> _DIRECTION_: Please recast these lines as a numbered list, dropping any blank lines and leaving the pictures out of your answer.

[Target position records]
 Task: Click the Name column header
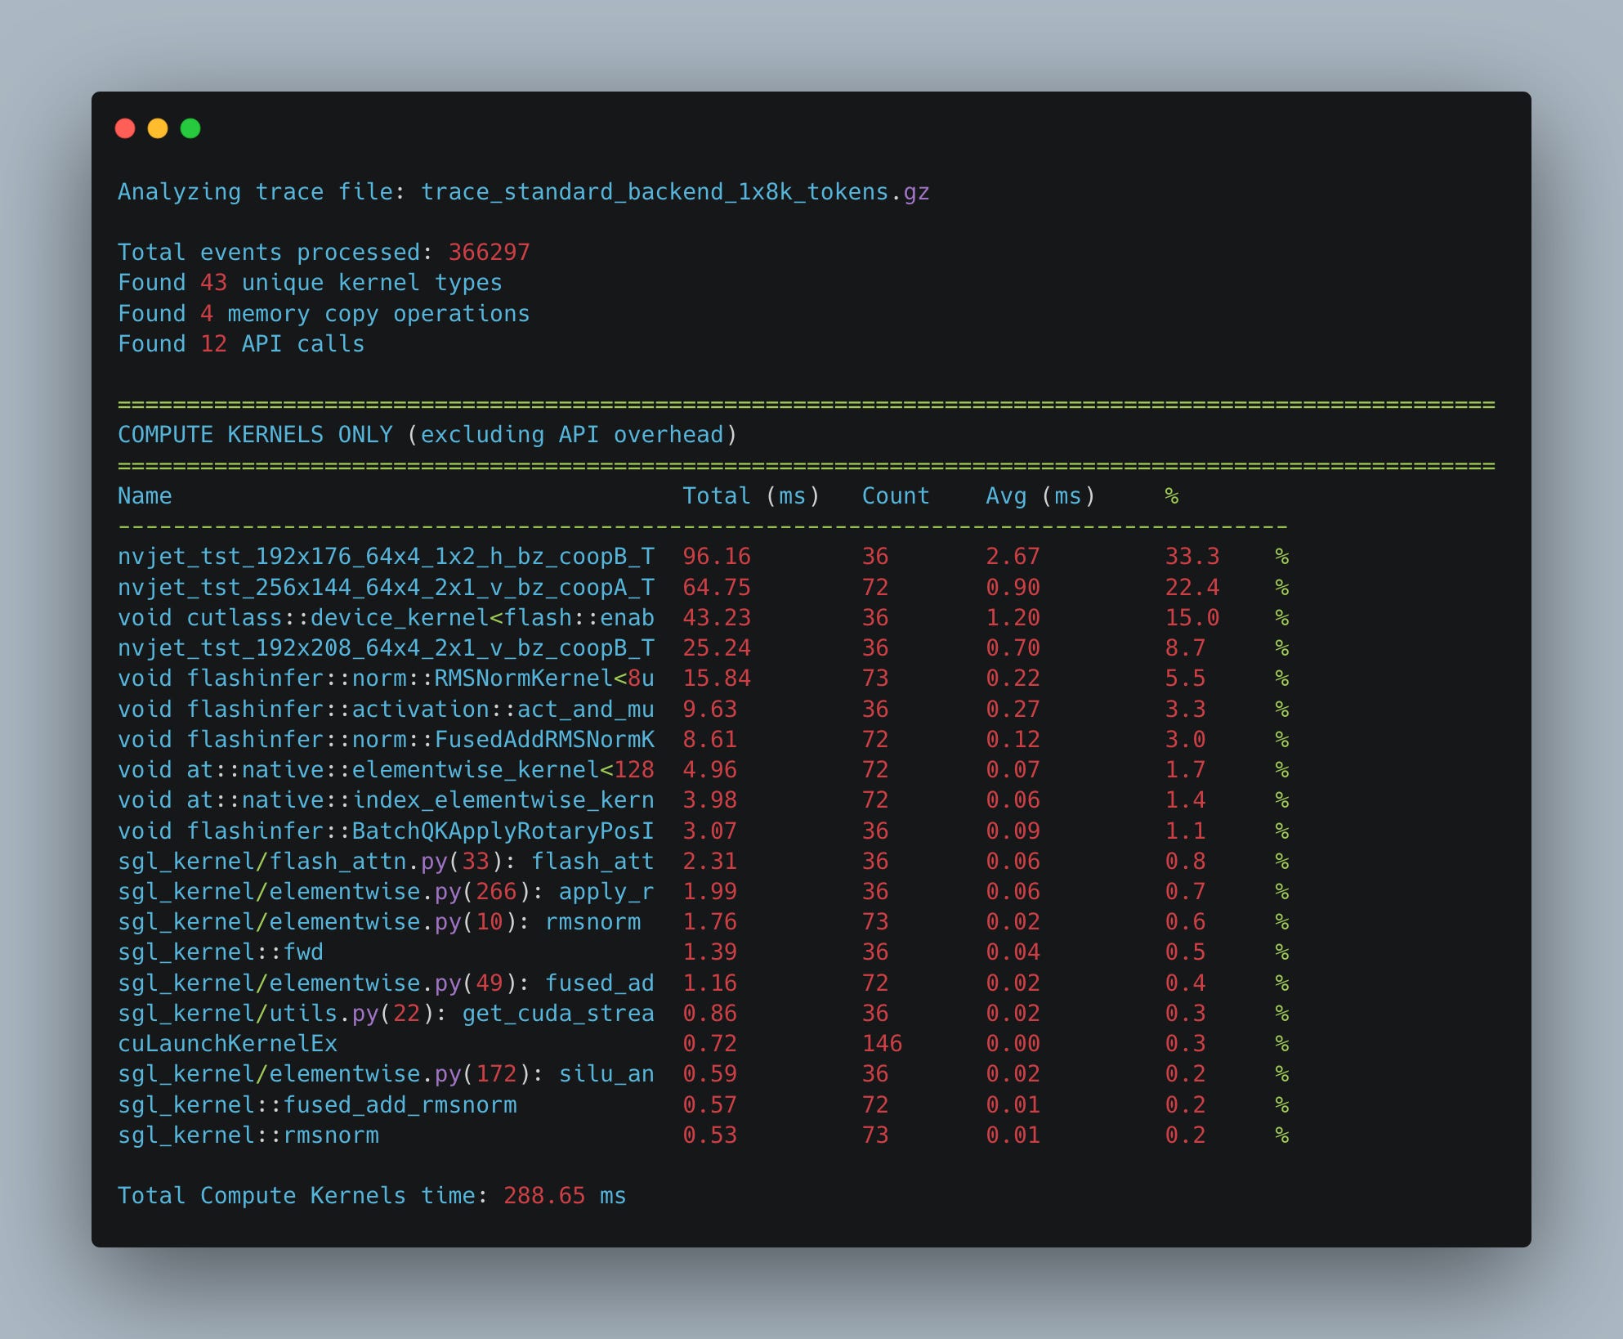(x=145, y=496)
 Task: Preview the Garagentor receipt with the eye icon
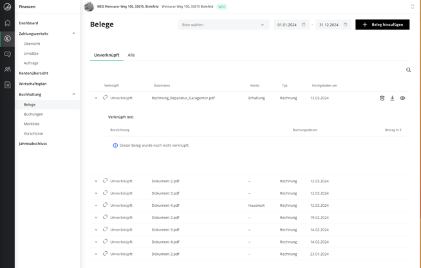pyautogui.click(x=402, y=98)
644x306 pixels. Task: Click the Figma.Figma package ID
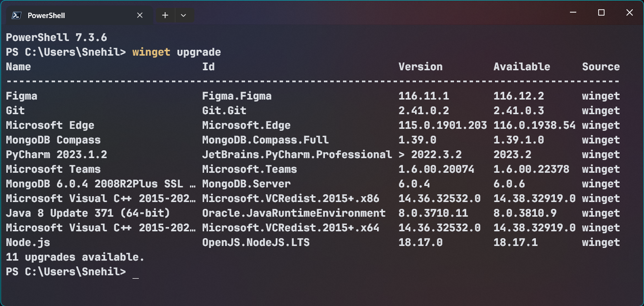(x=237, y=96)
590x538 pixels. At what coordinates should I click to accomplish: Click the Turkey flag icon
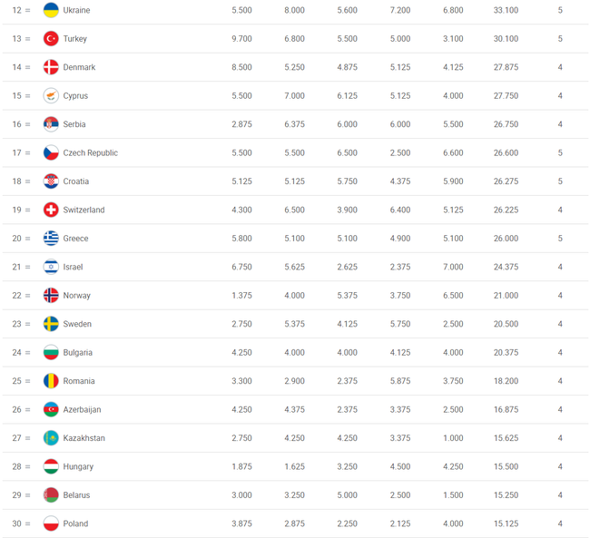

> _THE REPLY_:
1.  Task: Click the Name column header
2. (x=145, y=496)
3.  Task: Preview the Garagentor receipt with the eye icon
4. pyautogui.click(x=402, y=98)
5. 644x306 pixels. Task: Click the Figma.Figma package ID
6. (x=237, y=96)
7. 590x538 pixels. At what coordinates should I click to accomplish: Click the Turkey flag icon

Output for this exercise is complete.